SELECTED TEXT Block Start

Methylotrophy, the ability of microorganisms to grow on reduced
one-carbon substrates such as methane or methanol, is a feature of
various bacterial species. The prevailing oxidation pathway depends on
tetrahydromethanopterin (H4MPT) and methylofuran (MYFR), an analog of
methanofuran from methanogenic archaea. Formyltransferase/hydrolase
complex (Fhc) generates formate from formyl-H4MPT in two consecutive
reactions where MYFR acts as a carrier of one-carbon units. Recently, we
chemically characterized MYFR from the model methylotroph Methylorubrum
extorquens and identified an unusually long polyglutamate side chain of
up to 24 glutamates. Here, we report on the crystal structure of Fhc to
investigate the function of the polyglutamate side chain in MYFR and the
relatedness of the enzyme complex with the orthologous enzymes in
archaea. We identified MYFR as a prosthetic group that is tightly, but
noncovalently, bound to Fhc. Surprisingly, the structure of Fhc together
with MYFR revealed that the polyglutamate side chain of MYFR is branched
and contains glutamates with amide bonds at both their alpha- and
gamma-carboxyl groups. This negatively charged and branched
polyglutamate side chain interacts with a cluster of conserved
positively charged residues of Fhc, allowing for strong interactions.
The MYFR binding site is located equidistantly from the active site of
the formyltransferase (FhcD) and metallo-hydrolase (FhcA). The
polyglutamate serves therefore an additional function as a swinging
linker to shuttle the one-carbon carrying amine between the two active
sites, thereby likely increasing overall catalysis while decreasing the
need for high intracellular MYFR concentrations.

SELECTED TEXT Block End
GIVEN ENTRIES Block Start

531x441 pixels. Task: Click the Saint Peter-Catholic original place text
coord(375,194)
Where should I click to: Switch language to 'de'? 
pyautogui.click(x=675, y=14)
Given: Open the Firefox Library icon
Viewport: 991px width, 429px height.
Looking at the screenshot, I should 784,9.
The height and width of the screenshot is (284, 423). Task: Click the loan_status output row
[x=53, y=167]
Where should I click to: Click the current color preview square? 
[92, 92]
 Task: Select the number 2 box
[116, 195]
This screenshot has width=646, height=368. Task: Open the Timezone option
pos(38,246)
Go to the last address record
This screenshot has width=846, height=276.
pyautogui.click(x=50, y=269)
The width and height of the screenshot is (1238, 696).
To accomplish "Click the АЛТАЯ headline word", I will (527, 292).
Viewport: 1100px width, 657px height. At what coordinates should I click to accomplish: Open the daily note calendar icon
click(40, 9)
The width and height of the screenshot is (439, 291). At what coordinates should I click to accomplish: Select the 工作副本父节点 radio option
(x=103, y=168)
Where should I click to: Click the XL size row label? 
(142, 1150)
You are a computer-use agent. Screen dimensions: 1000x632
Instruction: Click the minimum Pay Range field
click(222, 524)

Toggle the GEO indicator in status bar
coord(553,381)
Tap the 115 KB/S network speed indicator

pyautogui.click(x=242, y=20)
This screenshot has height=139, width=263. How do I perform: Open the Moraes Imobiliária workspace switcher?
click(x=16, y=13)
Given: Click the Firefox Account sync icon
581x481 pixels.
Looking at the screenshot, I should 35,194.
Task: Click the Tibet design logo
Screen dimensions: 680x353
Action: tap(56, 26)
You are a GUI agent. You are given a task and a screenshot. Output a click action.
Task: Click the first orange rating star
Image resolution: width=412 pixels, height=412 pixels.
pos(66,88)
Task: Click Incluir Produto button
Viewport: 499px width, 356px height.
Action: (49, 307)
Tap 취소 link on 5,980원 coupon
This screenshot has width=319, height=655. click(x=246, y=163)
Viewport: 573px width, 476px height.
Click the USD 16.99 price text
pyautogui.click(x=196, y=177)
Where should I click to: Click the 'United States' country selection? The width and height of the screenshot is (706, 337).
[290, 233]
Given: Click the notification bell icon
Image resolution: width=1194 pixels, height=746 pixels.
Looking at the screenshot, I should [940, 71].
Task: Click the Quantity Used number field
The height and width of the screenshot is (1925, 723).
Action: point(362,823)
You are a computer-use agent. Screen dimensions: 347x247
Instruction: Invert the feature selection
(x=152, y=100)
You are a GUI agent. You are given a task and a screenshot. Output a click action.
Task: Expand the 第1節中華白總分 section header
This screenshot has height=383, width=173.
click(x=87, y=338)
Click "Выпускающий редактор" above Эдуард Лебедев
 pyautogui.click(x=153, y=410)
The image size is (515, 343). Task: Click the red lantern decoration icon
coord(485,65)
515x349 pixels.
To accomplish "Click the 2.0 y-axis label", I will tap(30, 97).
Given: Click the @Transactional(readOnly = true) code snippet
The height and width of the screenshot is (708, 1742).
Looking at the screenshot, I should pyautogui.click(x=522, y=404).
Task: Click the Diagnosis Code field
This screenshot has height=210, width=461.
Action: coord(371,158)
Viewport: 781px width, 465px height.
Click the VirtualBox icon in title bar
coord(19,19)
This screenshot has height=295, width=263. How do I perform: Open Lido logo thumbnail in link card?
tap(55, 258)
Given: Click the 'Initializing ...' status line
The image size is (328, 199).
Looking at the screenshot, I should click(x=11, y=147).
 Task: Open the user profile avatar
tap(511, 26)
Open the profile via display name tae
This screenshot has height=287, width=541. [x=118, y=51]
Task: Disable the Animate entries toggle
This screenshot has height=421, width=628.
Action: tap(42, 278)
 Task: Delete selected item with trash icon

GIVEN ENTRIES Block End

= INSTRUCTIONS =
1. Please duplicate the passage on methylotrophy starting with "The MYFR binding" and going on through "intracellular MYFR concentrations.".
2. Name each abbreviation that the passage on methylotrophy introduces in parentheses, together with the term it stands for.

= SOLUTIONS IN ORDER =
1.
The MYFR binding site is located equidistantly from the active site of
the formyltransferase (FhcD) and metallo-hydrolase (FhcA). The
polyglutamate serves therefore an additional function as a swinging
linker to shuttle the one-carbon carrying amine between the two active
sites, thereby likely increasing overall catalysis while decreasing the
need for high intracellular MYFR concentrations.

2.
- H4MPT: tetrahydromethanopterin
- MYFR: methylofuran
- Fhc: Formyltransferase/hydrolase complex
- FhcD: formyltransferase
- FhcA: metallo-hydrolase